Giter Club home page Giter Club logo

crc32-vpmsum's Introduction

crc32-vpmsum

A set of examples for accelerating CRC32 calculations using the vector polynomial multiply sum (vpmsum) instructions introduced in POWER8. These instructions implement byte, halfword, word and doubleword carryless multiply/add.

Performance

An implementation of slice-by-8, one of the fastest lookup table methods is included so we can compare performance against it. Testing 5000000 iterations of a CRC of 32 kB of data (to keep it L1 cache contained):

# time slice_by_8_bench 32768 5000000
122.220 seconds

# time crc32_bench 32768 5000000
2.937 seconds

The vpmsum accelerated CRC is just over 41x faster.

This test was run on a 4.1 GHz POWER8, so the algorithm sustains about 52 GiB/sec or 13.6 bytes/cycle. The theoretical limit is 16 bytes/cycle since we can execute a maximum of one vpmsum instruction per cycle.

In another test, a version was added to the kernel and btrfs write performance was shown to be 3.8x faster. The test was done to a ramdisk to mitigate any I/O induced variability.

Quick start

There's two different versions of crc32. They are, basically, the same algorithm. The only difference is that one is implemented in pure assembly (crc32.S) and the other in C using gcc (power8) vector intrinsics and builtins (vec_crc32.c) to make the compiler generate the asm instructions instead.

  • Modify CRC and OPTIONS in the Makefile. There are examples for the two most common crc32s.

  • Type make to create the constants (crc32_constants.h)

If you will use the pure asm version

  • Import the code into your application (crc32.S crc32_wrapper.c crc32_constants.h ppc-opcode.h)

If you will use the C version

  • Import the code into your application (vec_crc32.c crc32_constants.h)

  • Call the CRC:

unsigned int crc32_vpmsum(unsigned int crc, unsigned char *p, unsigned long len);

Advanced Usage

Occasionally you may have a number of CRC32 polynomial implementations.

To do this you'll need to compile the C or assembler implementation with a different constants header file and change the function names to avoid linker conflicts.
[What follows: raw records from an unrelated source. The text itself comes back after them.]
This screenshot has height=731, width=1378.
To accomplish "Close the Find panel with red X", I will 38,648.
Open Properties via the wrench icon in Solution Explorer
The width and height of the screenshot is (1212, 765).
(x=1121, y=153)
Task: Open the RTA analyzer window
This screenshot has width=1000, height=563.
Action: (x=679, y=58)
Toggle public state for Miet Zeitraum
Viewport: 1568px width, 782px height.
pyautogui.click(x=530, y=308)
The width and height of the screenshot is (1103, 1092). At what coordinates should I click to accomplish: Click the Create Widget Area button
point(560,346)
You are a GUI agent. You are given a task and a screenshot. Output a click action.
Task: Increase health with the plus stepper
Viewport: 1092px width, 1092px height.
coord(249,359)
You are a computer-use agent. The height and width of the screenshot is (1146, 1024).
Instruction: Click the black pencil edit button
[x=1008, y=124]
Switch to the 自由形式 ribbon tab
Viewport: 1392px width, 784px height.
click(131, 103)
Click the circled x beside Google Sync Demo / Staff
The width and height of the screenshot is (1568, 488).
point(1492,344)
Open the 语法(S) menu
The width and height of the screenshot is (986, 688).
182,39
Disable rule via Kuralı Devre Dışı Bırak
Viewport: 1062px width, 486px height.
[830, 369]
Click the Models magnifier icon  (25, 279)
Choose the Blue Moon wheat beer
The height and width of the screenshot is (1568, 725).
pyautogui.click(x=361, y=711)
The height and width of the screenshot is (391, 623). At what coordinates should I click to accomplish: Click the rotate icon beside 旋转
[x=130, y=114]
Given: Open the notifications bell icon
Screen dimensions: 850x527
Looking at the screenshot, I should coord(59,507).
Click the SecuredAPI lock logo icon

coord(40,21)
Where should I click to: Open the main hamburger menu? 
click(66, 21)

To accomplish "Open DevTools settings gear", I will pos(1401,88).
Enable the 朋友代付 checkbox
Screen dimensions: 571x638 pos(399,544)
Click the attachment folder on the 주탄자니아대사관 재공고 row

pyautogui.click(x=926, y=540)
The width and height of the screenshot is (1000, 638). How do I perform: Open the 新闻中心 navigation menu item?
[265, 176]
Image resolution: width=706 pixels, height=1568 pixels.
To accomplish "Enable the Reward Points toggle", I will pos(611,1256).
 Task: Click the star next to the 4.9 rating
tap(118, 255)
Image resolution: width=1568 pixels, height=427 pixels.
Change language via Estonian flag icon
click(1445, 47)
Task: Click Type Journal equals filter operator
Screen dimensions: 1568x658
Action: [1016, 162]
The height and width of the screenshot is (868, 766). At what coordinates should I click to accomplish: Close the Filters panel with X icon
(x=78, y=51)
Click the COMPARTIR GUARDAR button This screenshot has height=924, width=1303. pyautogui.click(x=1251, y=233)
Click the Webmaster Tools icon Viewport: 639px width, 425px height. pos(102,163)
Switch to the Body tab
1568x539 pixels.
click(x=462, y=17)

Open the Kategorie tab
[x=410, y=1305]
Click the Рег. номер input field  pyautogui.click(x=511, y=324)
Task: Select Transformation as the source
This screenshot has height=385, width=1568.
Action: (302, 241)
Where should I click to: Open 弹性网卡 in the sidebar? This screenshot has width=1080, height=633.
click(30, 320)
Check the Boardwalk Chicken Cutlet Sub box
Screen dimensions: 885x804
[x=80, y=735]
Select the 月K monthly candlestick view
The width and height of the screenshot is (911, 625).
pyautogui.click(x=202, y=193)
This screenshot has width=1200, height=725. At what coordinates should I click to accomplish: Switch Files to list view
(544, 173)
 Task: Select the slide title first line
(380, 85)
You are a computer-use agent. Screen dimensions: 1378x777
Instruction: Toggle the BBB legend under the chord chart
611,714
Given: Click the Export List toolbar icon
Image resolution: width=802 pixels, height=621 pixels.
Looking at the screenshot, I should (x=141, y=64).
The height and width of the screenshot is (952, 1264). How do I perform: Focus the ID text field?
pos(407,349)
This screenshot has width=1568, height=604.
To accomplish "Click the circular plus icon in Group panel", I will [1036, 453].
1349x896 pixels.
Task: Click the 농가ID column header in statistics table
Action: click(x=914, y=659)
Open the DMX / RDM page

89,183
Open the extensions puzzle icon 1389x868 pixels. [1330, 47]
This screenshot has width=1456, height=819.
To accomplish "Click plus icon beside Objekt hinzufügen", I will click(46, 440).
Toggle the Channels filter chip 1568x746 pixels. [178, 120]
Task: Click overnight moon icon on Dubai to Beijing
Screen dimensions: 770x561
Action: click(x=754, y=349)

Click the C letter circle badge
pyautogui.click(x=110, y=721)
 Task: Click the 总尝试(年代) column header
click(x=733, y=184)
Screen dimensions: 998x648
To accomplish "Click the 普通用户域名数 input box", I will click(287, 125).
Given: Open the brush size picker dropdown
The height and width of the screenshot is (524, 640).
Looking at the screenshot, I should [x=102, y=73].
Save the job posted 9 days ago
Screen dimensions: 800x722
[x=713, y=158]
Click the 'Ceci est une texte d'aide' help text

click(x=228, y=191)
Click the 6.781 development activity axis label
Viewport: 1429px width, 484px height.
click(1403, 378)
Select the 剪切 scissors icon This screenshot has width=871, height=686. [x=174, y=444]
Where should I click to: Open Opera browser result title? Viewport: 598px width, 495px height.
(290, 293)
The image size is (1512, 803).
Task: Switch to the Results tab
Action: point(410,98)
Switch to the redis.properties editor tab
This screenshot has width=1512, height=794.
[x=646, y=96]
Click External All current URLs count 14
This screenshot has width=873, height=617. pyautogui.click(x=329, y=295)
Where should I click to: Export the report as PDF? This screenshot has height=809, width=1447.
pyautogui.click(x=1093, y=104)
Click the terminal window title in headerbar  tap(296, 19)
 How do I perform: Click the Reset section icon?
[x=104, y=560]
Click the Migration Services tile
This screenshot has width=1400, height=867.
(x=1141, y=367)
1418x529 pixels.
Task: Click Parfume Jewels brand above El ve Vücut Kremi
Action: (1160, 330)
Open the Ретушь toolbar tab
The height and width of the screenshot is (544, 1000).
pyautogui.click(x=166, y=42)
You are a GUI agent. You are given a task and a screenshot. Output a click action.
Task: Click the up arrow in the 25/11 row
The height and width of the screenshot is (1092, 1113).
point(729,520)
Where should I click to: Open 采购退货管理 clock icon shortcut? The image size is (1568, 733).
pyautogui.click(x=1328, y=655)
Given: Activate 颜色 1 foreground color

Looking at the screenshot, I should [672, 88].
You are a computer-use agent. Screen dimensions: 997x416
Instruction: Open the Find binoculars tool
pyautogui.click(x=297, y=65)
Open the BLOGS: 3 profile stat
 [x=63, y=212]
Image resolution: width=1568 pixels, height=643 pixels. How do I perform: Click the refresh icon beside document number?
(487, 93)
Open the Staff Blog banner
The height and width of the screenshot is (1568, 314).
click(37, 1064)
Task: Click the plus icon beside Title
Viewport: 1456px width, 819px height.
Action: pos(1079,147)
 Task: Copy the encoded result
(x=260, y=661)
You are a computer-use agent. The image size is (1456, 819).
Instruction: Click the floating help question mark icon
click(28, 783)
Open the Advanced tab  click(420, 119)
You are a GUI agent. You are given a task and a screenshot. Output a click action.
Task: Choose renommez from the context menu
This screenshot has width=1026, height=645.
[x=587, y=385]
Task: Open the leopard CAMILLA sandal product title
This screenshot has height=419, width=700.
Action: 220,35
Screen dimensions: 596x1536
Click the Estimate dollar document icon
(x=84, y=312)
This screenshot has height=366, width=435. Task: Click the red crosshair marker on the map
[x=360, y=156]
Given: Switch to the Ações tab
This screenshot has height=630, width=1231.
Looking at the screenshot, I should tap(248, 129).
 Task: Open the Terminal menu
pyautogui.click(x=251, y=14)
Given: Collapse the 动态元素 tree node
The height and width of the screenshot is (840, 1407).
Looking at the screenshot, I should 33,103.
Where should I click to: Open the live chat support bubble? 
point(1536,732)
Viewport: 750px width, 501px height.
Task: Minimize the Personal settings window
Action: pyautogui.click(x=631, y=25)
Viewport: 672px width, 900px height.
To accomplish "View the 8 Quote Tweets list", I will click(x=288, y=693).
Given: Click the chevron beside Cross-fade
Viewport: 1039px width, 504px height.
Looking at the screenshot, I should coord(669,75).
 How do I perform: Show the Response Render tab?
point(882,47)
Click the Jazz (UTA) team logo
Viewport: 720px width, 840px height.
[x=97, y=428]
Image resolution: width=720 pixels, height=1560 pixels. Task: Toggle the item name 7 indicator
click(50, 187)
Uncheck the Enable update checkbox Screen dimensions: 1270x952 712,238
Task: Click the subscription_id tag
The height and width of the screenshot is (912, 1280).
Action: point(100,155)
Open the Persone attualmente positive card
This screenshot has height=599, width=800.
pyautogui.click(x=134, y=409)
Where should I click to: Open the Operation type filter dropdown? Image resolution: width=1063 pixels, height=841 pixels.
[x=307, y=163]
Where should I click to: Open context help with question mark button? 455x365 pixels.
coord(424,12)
To facilitate this optional defines can be introduced:

  • CRC32_CONSTANTS_HEADER to be set to the quoted header filename.

  • CRC32_FUNCTION to be set to the crc32 function name (instead of crc32_vpmsum)

  • CRC32_FUNCTION_ASM (asm version only) to be set to the assember function name used by crc32_wrapper.c (defaults to __crc32_vpmsum).

An example of this is with crc32_two_implementations as found in the Makefile.

CRC background

For a good background on CRCs, check out:

http://www.ross.net/crc/download/crc_v3.txt

A few key points:

  • A CRC is the remainder after dividing a message by the CRC polynomial, ie M mod CRC_POLY
  • multiply/divide is carryless
  • add/subtract is an xor
  • n (where n is the order of the CRC) bits of zeroes are appended to the end of the message.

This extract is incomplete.